Edital vai apoiar povos indígenas, comunidades tradicionais e agricultores familiares em nove estados da região


O Fundo Amazônia vai destinar R$ 80 milhões para o fortalecimento da produção de alimentos de povos indígenas, comunidades tradicionais e agricultores familiares na Amazônia Legal. Os recursos serão aplicados por meio de um edital lançado nesta terça-feira (3), no âmbito do projeto Florestas e Comunidades: Amazônia Viva.

A iniciativa é resultado de uma parceria entre o Banco Nacional de Desenvolvimento Econômico e Social (BNDES), responsável pela gestão dos recursos do fundo, o Ministério do Meio Ambiente e Mudança do Clima (MMA), o Ministério do Desenvolvimento Agrário e Agricultura Familiar (MDA) e a Companhia Nacional de Abastecimento (Conab).

Os recursos, de caráter não reembolsável, serão destinados a pelo menos 32 propostas, com valores que variam entre R$ 500 mil e R$ 2,5 milhões por projeto. As ações contempladas deverão ser executadas nos estados do Acre, Amapá, Amazonas, Mato Grosso, Pará, Rondônia, Roraima, Tocantins e em parte do Maranhão.

O edital é voltado a redes e organizações individuais, como cooperativas e associações da agricultura familiar, povos indígenas, comunidades quilombolas e tradicionais, extrativistas, pescadores artesanais, além de organizações da sociedade civil com atuação comprovada na região. Entre os critérios de priorização estão projetos com maior número de beneficiários, protagonismo feminino, participação de jovens e atuação em cadeias da sociobiodiversidade.

Um dos principais objetivos da iniciativa é fortalecer as entidades para que possam fornecer alimentos ao Programa de Aquisição de Alimentos (PAA) e ao Programa Nacional de Alimentação Escolar (PNAE), além de ampliar o acesso a operações do Programa de Valorização da Sociobiodiversidade e do Extrativismo (SocioBio Mais).

Segundo o presidente da Conab, Edegar Pretto, o edital contribui para mudar a lógica histórica de exclusão dos pequenos produtores. “Normalmente, os mais pobres do campo produzem e entregam para outros comercializarem e industrializarem, ou seja, fazer a melhor parte. E, com este recurso, aqueles que conseguirem acessar vão conseguir, além da formalização, agregar novos equipamentos”, afirmou.

De acordo com a Conab, os recursos poderão ser utilizados no fomento produtivo, incluindo a aquisição de máquinas e equipamentos, obras e construções, além de outros investimentos que melhorem as condições de produção.
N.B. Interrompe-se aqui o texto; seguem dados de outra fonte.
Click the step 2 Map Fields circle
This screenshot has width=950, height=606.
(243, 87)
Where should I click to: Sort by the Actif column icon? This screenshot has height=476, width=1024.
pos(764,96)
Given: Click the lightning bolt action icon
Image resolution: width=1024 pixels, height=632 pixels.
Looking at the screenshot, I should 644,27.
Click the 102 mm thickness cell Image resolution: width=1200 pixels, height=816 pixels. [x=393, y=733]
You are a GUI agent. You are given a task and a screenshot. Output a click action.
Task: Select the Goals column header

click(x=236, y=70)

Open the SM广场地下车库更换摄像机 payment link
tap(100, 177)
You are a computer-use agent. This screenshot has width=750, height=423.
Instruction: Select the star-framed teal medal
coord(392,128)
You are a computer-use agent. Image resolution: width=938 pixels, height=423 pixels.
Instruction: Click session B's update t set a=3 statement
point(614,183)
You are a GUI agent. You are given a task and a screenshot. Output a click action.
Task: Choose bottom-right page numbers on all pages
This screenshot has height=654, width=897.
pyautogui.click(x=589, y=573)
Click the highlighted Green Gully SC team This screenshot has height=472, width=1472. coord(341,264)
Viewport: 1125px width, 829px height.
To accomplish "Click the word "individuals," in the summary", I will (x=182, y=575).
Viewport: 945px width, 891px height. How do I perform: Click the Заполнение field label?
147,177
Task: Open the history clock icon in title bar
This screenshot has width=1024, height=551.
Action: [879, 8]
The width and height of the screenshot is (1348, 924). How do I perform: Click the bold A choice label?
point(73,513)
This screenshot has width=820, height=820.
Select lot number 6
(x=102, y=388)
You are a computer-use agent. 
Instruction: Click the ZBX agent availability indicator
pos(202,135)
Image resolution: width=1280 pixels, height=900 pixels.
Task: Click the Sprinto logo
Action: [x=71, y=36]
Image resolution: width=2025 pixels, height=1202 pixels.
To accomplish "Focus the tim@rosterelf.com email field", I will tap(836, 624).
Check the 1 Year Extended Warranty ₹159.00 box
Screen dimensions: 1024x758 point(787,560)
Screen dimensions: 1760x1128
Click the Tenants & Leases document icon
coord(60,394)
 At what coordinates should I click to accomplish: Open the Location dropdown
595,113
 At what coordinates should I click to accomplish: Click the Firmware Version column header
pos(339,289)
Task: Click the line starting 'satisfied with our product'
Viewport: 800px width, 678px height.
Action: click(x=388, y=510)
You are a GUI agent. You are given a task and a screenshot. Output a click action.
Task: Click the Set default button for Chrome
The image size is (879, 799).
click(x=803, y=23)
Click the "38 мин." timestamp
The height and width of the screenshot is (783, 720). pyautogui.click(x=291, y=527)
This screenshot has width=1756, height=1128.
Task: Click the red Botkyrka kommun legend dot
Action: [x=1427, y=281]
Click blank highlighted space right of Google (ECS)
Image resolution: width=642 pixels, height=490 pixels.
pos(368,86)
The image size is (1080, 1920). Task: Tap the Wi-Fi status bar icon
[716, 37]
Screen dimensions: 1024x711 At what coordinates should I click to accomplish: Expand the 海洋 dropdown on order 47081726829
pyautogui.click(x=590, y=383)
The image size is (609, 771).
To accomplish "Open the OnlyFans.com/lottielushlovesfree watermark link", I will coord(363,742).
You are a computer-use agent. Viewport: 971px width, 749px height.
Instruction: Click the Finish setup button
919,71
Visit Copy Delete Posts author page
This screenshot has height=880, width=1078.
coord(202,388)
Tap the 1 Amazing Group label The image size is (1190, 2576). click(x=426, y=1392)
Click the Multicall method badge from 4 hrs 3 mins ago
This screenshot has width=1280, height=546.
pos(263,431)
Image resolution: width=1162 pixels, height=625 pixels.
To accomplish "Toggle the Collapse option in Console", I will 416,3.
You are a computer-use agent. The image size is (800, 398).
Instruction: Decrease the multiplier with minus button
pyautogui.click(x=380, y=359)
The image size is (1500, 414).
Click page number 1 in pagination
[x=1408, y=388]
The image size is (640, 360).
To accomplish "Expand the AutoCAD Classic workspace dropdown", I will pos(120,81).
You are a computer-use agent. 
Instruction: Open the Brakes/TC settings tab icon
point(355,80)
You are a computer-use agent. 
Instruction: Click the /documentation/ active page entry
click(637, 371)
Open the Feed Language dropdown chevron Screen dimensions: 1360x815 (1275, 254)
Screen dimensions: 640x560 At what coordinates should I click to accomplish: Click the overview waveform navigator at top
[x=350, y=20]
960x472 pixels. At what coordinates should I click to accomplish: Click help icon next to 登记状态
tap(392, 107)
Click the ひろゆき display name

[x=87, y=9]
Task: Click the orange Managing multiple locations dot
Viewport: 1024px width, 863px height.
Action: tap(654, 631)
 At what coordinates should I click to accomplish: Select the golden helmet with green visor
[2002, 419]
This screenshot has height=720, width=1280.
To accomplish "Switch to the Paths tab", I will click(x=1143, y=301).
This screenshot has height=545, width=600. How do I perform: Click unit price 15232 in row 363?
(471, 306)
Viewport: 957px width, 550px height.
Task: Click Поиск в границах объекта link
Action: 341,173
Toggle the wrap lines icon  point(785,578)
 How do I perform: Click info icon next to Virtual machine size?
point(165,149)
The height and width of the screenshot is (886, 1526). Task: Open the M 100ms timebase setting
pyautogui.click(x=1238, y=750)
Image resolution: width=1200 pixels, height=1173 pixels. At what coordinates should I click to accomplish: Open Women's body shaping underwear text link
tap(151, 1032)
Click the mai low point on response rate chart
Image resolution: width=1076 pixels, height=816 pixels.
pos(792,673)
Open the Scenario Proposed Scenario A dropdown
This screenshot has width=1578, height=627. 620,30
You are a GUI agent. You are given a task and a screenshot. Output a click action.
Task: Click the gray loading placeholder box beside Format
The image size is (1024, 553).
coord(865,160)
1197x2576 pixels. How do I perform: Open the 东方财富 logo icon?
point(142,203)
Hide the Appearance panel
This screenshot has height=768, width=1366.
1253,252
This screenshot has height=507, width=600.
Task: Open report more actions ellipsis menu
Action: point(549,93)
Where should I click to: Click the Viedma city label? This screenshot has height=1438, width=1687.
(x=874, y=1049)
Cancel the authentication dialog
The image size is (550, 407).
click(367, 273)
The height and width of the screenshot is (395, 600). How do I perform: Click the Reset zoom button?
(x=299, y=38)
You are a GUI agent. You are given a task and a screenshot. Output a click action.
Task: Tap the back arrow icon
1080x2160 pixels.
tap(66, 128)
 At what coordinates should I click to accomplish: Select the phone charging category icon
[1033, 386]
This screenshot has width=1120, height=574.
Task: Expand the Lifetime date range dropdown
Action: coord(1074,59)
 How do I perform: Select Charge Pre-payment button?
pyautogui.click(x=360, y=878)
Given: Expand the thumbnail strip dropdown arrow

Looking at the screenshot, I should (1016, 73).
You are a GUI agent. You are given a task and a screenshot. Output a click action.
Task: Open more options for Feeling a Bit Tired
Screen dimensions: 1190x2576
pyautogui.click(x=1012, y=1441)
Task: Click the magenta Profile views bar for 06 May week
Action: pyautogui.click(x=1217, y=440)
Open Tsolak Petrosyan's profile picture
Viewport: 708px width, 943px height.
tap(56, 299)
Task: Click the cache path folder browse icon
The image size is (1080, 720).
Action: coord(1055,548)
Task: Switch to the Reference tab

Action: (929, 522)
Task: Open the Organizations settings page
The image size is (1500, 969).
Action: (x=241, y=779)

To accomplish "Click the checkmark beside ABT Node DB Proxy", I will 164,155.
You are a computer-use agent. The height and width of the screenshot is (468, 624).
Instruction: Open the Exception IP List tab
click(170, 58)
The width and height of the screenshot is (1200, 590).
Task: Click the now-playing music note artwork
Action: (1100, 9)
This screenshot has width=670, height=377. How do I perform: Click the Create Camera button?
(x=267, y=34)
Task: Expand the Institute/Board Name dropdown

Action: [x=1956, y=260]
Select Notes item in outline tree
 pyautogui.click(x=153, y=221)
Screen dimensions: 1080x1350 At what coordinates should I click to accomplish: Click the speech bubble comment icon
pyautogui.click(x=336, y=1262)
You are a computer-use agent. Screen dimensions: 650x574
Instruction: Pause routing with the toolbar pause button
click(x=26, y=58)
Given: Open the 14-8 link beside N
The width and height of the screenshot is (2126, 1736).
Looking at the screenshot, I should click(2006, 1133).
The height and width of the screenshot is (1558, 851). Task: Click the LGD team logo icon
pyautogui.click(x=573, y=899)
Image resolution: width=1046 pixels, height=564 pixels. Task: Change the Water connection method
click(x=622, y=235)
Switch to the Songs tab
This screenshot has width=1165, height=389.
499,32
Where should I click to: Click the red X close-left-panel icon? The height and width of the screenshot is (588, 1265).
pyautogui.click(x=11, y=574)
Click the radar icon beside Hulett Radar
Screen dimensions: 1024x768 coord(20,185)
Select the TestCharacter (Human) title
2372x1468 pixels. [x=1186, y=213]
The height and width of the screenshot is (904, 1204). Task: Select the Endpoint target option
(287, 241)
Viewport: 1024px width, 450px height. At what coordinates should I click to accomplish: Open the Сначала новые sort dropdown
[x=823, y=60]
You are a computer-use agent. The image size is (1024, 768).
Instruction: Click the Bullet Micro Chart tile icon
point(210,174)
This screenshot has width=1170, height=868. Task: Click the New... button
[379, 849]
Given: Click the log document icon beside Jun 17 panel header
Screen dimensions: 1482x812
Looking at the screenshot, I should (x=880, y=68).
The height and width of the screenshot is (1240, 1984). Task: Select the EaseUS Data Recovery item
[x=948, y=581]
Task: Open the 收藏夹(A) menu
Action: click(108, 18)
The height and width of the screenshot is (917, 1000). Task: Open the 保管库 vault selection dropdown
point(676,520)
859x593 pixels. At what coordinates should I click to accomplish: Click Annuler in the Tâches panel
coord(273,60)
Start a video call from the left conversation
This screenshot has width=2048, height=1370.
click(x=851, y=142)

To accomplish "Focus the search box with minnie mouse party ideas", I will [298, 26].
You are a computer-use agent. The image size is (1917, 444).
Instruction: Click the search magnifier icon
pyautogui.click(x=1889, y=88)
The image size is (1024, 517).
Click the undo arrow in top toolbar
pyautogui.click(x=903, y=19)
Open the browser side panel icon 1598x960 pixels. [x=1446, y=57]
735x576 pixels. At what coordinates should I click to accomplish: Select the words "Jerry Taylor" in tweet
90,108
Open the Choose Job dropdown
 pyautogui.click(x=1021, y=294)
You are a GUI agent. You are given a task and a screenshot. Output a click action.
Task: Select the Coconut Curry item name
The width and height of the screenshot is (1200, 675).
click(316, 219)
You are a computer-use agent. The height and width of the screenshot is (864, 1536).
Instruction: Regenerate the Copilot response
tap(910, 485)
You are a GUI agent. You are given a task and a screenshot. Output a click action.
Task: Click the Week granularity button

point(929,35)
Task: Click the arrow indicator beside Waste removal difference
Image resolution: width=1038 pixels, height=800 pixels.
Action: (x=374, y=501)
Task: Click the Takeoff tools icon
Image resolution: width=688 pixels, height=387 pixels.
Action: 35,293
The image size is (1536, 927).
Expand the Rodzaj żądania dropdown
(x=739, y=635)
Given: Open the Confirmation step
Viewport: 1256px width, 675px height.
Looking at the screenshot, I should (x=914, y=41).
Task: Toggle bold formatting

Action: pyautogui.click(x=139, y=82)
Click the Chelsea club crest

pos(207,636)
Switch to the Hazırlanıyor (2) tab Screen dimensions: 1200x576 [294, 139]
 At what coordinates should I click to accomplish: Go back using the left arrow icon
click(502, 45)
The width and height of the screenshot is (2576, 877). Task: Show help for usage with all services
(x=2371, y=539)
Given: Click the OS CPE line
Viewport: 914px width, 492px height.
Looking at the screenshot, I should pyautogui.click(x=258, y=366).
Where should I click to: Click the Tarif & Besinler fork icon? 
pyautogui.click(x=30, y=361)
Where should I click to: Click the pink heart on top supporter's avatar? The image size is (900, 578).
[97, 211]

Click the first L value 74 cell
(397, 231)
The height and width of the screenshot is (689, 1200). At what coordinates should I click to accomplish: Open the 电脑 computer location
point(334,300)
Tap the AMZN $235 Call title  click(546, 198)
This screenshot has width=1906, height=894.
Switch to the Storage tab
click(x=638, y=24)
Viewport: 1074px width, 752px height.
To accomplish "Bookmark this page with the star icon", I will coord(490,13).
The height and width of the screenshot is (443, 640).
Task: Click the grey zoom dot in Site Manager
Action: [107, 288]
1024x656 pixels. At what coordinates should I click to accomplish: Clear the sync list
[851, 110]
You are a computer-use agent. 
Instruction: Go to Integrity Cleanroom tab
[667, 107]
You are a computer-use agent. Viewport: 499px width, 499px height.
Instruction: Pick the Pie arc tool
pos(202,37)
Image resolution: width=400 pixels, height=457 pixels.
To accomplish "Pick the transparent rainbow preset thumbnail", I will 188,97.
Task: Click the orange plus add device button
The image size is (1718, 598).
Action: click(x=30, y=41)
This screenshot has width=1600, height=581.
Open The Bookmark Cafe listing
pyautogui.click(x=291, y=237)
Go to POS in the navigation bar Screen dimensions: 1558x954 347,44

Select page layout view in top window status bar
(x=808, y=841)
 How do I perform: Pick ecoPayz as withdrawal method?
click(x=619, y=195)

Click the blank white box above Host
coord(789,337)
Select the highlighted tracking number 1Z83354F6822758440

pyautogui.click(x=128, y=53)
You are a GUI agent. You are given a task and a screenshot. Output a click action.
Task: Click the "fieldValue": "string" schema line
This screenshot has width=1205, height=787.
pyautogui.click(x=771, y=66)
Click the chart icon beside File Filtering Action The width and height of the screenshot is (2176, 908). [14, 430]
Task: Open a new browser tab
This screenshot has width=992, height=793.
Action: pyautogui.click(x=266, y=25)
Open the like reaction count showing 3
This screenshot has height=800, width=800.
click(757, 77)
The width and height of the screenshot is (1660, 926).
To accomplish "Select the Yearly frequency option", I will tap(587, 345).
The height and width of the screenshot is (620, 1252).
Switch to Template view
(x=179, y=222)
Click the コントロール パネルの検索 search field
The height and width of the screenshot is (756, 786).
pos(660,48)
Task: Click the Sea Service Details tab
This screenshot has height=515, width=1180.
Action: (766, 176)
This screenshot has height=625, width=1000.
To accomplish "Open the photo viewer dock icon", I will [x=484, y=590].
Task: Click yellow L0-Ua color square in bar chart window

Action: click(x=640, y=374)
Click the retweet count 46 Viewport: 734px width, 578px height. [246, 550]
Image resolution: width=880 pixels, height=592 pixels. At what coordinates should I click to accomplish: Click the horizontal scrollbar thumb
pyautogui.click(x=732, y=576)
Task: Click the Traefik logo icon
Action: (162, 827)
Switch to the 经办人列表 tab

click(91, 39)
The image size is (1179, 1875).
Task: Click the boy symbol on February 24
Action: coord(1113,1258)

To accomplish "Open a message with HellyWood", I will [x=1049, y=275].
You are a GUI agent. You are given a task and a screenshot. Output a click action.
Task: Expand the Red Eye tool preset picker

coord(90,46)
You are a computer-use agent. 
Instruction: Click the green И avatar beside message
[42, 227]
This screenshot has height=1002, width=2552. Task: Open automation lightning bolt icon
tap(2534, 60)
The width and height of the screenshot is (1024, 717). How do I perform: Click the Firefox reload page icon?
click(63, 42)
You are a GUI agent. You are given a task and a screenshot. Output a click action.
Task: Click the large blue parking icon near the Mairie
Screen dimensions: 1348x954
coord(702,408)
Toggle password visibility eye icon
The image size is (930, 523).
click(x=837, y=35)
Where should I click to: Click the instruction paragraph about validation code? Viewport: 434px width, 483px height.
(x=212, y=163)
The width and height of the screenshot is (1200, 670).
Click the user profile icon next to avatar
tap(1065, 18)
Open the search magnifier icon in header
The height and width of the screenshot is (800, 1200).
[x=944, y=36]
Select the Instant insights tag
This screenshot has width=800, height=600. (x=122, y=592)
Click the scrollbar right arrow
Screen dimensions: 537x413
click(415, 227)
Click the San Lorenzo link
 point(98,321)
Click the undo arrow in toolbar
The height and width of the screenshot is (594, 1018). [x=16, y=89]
Também poderão ser custeadas ações de assistência técnica e extensão rural, bem como pesquisa científica e tecnológica voltada à inovação e à sustentabilidade, desde que não ultrapassem 50% do valor total do repasse.

Para a diretora Socioambiental do BNDES, Tereza Campello, o edital tem impacto direto na geração de emprego e renda. “O edital busca gerar emprego e renda e também tem vínculo com a agenda de segurança alimentar e nutricional”, destacou.

Já a secretária nacional de Segurança Alimentar e Nutricional do Ministério do Desenvolvimento e Assistência Social (MDS), Lilian Rahal, ressaltou a integração de políticas públicas promovida pela iniciativa. “Por meio deste edital, ao mesmo tempo que se fomenta a estruturação das organizações e o fomento produtivo, a gente está fomentando a produção de alimentos e o reconhecimento da sociobiodiversidade”, explicou.